Name: Correlation between objective acoustic features of the singing voice and voice disorders in singing
Duration: 6 months
TASK4 will run in parallel with TASK1 and its objective it to identity what singing disorders are typical, what are the associated perceptual classification parameters, and to investigate what acoustic features correlate well with them. This information is extremely important as input to TASK6 whose objective is to use the acoustic signal in order to detect as early as possible, i.e., in a preventive perspective, risk factors (e.g., stress, tension) that could give rise to voice disorders.

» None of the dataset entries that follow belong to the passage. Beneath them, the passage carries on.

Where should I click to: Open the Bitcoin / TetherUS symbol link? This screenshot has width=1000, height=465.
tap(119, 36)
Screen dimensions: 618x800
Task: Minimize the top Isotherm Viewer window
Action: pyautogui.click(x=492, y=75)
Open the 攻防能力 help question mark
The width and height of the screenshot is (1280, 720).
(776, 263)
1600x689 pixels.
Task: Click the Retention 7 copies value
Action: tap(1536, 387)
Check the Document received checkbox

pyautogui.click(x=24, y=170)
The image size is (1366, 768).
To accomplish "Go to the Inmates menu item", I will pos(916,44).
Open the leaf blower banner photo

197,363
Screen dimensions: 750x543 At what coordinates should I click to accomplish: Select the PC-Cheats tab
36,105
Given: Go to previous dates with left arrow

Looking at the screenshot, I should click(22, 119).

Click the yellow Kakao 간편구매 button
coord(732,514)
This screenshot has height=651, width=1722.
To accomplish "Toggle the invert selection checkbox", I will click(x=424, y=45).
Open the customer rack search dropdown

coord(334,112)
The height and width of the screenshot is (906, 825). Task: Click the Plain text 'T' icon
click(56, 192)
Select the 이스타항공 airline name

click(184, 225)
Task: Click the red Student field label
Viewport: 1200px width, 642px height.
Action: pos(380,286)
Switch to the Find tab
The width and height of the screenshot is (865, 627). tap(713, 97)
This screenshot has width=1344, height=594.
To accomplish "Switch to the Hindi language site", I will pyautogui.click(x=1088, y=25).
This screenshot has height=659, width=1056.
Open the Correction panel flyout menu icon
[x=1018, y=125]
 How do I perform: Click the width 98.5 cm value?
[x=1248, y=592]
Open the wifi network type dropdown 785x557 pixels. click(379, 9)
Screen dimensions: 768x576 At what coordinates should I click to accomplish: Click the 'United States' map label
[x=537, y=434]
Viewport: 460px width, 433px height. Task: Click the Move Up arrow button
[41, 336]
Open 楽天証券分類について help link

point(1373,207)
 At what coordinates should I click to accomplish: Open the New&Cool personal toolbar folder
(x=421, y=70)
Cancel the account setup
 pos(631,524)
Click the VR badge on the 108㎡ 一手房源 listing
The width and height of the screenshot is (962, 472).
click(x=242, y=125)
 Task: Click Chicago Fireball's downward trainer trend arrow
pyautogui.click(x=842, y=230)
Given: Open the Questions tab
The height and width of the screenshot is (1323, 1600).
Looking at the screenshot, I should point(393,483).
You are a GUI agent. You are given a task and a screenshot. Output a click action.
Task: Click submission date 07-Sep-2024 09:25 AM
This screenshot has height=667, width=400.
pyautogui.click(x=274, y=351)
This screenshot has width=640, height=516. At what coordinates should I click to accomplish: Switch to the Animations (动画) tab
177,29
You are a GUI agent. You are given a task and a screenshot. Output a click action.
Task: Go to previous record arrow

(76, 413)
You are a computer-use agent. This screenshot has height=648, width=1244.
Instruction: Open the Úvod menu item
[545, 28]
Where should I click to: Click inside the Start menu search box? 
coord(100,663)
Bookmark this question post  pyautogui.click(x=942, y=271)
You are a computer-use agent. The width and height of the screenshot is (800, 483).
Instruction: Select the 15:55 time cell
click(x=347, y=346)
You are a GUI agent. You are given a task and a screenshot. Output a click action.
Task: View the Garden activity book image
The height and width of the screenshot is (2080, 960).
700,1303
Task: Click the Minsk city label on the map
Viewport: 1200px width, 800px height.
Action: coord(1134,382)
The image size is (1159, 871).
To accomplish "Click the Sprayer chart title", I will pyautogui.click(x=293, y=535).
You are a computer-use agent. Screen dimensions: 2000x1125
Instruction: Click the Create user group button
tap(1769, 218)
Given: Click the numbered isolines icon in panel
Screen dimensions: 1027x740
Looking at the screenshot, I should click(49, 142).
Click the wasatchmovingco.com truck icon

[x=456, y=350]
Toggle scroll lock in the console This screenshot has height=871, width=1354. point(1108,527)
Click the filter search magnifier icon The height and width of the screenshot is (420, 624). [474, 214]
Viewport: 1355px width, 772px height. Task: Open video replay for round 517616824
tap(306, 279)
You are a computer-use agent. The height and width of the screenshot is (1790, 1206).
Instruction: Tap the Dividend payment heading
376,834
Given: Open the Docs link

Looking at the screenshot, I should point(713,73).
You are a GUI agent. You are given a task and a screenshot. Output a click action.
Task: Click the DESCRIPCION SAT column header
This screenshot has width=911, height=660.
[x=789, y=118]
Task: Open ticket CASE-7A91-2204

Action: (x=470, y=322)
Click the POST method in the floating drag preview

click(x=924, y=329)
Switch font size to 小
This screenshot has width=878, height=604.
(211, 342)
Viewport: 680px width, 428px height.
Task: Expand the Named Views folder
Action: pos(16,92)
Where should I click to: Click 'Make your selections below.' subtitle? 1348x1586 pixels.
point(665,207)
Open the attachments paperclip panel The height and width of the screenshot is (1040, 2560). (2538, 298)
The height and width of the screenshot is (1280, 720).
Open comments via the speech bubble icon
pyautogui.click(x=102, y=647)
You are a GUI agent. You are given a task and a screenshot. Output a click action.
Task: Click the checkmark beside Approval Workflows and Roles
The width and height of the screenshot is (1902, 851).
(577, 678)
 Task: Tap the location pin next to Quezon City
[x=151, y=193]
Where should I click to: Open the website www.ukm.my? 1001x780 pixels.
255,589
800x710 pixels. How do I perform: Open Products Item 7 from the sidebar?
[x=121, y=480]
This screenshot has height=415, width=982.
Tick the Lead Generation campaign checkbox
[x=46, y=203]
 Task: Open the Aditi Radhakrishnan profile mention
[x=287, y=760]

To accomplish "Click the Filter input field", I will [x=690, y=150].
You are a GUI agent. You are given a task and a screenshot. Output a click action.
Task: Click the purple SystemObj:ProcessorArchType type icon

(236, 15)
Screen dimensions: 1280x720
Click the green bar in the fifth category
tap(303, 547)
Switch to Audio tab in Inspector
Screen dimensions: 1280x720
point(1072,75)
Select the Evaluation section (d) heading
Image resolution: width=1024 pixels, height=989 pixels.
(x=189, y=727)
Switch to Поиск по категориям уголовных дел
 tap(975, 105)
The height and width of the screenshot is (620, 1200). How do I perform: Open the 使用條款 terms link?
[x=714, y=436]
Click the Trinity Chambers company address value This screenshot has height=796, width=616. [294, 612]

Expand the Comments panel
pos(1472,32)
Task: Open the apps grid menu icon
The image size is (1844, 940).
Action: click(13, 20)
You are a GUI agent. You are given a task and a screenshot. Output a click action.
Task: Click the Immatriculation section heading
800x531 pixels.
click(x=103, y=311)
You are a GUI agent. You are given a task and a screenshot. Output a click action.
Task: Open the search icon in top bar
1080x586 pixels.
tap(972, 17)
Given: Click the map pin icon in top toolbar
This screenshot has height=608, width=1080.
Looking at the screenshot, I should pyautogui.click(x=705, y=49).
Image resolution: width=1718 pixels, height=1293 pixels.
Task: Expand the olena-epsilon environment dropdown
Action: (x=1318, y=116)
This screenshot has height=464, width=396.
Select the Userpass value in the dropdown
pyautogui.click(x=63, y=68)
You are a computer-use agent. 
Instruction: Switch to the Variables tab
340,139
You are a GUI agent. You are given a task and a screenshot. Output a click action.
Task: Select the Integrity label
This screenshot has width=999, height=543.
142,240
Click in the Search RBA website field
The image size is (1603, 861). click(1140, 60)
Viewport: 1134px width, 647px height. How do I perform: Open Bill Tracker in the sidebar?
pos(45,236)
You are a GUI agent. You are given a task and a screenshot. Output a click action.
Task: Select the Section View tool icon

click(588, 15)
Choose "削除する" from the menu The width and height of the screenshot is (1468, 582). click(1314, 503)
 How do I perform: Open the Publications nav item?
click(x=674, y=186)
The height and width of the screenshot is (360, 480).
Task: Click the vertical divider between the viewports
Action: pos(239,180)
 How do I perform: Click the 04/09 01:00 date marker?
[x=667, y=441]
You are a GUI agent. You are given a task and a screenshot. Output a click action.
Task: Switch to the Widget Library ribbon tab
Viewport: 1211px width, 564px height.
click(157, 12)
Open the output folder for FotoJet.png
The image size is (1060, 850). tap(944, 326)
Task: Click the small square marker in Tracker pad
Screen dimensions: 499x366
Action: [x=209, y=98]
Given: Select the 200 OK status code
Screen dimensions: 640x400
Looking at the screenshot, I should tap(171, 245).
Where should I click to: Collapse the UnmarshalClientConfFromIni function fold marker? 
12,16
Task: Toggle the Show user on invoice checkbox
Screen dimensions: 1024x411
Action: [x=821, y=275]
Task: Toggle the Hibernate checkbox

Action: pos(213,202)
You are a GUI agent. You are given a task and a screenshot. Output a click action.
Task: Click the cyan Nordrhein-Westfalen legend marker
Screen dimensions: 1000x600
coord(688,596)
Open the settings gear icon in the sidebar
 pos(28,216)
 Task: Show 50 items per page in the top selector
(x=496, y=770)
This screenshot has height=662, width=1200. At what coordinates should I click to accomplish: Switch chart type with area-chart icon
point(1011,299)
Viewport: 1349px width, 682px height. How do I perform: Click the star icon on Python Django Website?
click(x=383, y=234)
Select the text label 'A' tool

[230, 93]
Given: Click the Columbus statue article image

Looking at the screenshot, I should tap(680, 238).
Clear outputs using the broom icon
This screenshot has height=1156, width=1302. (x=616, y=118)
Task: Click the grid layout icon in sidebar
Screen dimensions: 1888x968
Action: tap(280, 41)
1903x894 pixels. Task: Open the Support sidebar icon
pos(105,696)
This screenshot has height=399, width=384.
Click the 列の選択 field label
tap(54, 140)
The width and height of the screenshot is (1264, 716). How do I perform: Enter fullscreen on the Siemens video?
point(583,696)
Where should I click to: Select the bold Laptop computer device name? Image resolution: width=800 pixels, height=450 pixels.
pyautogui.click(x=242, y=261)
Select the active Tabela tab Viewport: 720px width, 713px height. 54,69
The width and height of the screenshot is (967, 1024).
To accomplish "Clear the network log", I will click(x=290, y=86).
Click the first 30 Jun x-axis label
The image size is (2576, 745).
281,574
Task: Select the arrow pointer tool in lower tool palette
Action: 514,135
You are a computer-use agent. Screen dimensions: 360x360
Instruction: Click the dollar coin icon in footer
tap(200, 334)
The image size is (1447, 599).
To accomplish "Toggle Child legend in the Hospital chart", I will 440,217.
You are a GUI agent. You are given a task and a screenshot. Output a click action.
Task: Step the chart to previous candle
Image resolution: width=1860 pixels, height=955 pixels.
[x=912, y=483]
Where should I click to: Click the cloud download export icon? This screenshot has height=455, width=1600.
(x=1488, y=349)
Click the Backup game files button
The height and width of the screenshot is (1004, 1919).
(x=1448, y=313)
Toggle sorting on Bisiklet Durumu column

Databases of both healthy singing and singing voices exhibiting voice pathologies like dysphonia or laryngeal lesions, are instrumental to this task. As it can be anticipated that these will be difficult to identify, contacts will be established with other research groups or organizations working on similar areas (e.g., members of Cost Action 2103 "Advanced Voice Function Assessment", or members of the European Laryngological Research Group - http://www.elsoc.org/).
In order to understand the challenges involved and to devise possible new approaches to the problem, it is convenient to review a bit of the history of acoustic feature extraction. In our discussion, features are objective characteristics that are computed from an acoustic signal (spoken voice or singing voice) using digital signal processing techniques, after the signal has been captured by a microphone and converted to a digital format.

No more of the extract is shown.